- **TASK STATEMENT**
Every entry must come back exactly as it was given.
____ RECORDS FOR THIS EXERCISE
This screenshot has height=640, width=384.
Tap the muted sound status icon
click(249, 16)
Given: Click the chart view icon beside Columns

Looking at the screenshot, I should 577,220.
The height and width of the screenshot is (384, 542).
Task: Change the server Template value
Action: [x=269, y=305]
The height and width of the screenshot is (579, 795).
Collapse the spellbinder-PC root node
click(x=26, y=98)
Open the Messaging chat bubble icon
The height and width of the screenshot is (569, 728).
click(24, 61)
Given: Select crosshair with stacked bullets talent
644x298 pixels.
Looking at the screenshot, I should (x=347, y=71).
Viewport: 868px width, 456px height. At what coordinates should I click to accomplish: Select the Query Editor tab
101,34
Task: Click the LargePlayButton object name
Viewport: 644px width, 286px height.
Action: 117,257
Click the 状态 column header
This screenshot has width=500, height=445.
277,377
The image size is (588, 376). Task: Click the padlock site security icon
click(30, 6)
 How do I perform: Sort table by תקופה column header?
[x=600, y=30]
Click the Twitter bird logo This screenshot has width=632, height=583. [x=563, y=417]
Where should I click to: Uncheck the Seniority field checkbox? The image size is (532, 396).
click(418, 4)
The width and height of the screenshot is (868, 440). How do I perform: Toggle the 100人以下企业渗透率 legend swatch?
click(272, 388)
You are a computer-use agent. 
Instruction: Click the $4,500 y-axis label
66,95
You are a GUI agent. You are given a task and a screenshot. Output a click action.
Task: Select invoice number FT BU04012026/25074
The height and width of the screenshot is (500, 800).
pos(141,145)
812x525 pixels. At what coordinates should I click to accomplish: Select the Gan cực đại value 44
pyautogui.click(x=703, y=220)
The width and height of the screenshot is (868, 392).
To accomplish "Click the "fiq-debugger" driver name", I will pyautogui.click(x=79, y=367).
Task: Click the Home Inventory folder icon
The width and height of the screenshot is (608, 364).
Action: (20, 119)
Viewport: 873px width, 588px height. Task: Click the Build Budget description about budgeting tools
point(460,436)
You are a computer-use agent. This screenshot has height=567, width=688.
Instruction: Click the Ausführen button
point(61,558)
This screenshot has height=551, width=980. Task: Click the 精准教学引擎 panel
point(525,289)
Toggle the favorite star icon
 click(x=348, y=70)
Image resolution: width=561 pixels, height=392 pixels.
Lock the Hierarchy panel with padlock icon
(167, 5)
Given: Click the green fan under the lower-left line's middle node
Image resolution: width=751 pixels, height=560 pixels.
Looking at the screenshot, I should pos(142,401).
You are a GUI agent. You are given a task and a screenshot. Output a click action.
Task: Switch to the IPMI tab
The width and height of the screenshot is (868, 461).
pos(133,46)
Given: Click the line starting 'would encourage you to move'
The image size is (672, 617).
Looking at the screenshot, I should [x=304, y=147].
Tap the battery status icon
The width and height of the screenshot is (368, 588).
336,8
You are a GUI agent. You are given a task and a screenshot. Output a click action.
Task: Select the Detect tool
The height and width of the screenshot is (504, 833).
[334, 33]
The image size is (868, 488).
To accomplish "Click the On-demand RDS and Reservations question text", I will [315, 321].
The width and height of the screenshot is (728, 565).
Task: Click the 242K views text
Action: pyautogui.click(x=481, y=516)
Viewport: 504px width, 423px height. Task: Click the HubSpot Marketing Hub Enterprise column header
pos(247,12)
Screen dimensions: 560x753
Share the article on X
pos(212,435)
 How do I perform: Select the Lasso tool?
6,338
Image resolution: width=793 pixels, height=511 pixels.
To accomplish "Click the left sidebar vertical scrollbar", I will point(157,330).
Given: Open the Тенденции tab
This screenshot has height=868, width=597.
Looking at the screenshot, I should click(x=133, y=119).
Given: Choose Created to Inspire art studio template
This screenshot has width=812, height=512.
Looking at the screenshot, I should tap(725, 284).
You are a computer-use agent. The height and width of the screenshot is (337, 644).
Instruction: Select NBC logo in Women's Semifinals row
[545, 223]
________
- **TASK RESULT**
This screenshot has height=640, width=384.
Tap the muted sound status icon
click(249, 16)
Given: Click the chart view icon beside Columns

Looking at the screenshot, I should 577,220.
The height and width of the screenshot is (384, 542).
Task: Change the server Template value
Action: [x=269, y=305]
The height and width of the screenshot is (579, 795).
Collapse the spellbinder-PC root node
click(x=26, y=98)
Open the Messaging chat bubble icon
The height and width of the screenshot is (569, 728).
click(24, 61)
Given: Select crosshair with stacked bullets talent
644x298 pixels.
Looking at the screenshot, I should (x=347, y=71).
Viewport: 868px width, 456px height. At what coordinates should I click to accomplish: Select the Query Editor tab
101,34
Task: Click the LargePlayButton object name
Viewport: 644px width, 286px height.
Action: 117,257
Click the 状态 column header
This screenshot has width=500, height=445.
277,377
The image size is (588, 376). Task: Click the padlock site security icon
click(30, 6)
 How do I perform: Sort table by תקופה column header?
[x=600, y=30]
Click the Twitter bird logo This screenshot has width=632, height=583. [x=563, y=417]
Where should I click to: Uncheck the Seniority field checkbox? The image size is (532, 396).
click(418, 4)
The width and height of the screenshot is (868, 440). How do I perform: Toggle the 100人以下企业渗透率 legend swatch?
click(272, 388)
You are a computer-use agent. 
Instruction: Click the $4,500 y-axis label
66,95
You are a GUI agent. You are given a task and a screenshot. Output a click action.
Task: Select invoice number FT BU04012026/25074
The height and width of the screenshot is (500, 800).
pos(141,145)
812x525 pixels. At what coordinates should I click to accomplish: Select the Gan cực đại value 44
pyautogui.click(x=703, y=220)
The width and height of the screenshot is (868, 392).
To accomplish "Click the "fiq-debugger" driver name", I will pyautogui.click(x=79, y=367).
Task: Click the Home Inventory folder icon
The width and height of the screenshot is (608, 364).
Action: (20, 119)
Viewport: 873px width, 588px height. Task: Click the Build Budget description about budgeting tools
point(460,436)
You are a computer-use agent. This screenshot has height=567, width=688.
Instruction: Click the Ausführen button
point(61,558)
This screenshot has height=551, width=980. Task: Click the 精准教学引擎 panel
point(525,289)
Toggle the favorite star icon
 click(x=348, y=70)
Image resolution: width=561 pixels, height=392 pixels.
Lock the Hierarchy panel with padlock icon
(167, 5)
Given: Click the green fan under the lower-left line's middle node
Image resolution: width=751 pixels, height=560 pixels.
Looking at the screenshot, I should pos(142,401).
You are a GUI agent. You are given a task and a screenshot. Output a click action.
Task: Switch to the IPMI tab
The width and height of the screenshot is (868, 461).
pos(133,46)
Given: Click the line starting 'would encourage you to move'
The image size is (672, 617).
Looking at the screenshot, I should [x=304, y=147].
Tap the battery status icon
The width and height of the screenshot is (368, 588).
336,8
You are a GUI agent. You are given a task and a screenshot. Output a click action.
Task: Select the Detect tool
The height and width of the screenshot is (504, 833).
[334, 33]
The image size is (868, 488).
To accomplish "Click the On-demand RDS and Reservations question text", I will [315, 321].
The width and height of the screenshot is (728, 565).
Task: Click the 242K views text
Action: pyautogui.click(x=481, y=516)
Viewport: 504px width, 423px height. Task: Click the HubSpot Marketing Hub Enterprise column header
pos(247,12)
Screen dimensions: 560x753
Share the article on X
pos(212,435)
 How do I perform: Select the Lasso tool?
6,338
Image resolution: width=793 pixels, height=511 pixels.
To accomplish "Click the left sidebar vertical scrollbar", I will point(157,330).
Given: Open the Тенденции tab
This screenshot has height=868, width=597.
Looking at the screenshot, I should click(x=133, y=119).
Given: Choose Created to Inspire art studio template
This screenshot has width=812, height=512.
Looking at the screenshot, I should tap(725, 284).
You are a computer-use agent. The height and width of the screenshot is (337, 644).
Instruction: Select NBC logo in Women's Semifinals row
[545, 223]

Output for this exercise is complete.